» **LISTED ENTRIES**

☆ ☆ ☆ ☆ ☆ ☆ ☆

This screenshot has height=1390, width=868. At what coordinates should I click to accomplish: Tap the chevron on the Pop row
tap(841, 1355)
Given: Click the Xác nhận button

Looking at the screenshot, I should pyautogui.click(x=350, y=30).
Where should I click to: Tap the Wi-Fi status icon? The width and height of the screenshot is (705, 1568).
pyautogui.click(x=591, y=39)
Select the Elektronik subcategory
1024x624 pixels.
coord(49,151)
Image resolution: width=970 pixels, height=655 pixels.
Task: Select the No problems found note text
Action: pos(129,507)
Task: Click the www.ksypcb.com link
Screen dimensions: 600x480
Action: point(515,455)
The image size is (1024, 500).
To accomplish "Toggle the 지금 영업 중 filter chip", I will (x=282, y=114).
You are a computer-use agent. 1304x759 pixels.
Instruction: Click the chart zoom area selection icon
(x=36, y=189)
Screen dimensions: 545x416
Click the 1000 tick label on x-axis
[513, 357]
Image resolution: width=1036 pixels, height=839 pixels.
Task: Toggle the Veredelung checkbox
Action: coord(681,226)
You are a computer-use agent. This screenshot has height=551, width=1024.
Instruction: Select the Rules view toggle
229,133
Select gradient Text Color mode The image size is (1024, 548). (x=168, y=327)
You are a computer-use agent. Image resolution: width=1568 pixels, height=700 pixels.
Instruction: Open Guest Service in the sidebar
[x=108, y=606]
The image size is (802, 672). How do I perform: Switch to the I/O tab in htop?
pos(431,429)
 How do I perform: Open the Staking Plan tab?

☆ ☆ ☆ ☆ ☆ ☆ ☆

» **EXERCISE DIRECTIONS**
In the records above, how many lines hold the string "agent"? Give the number only.

» **RESPONSE FOR THIS EXERCISE**
3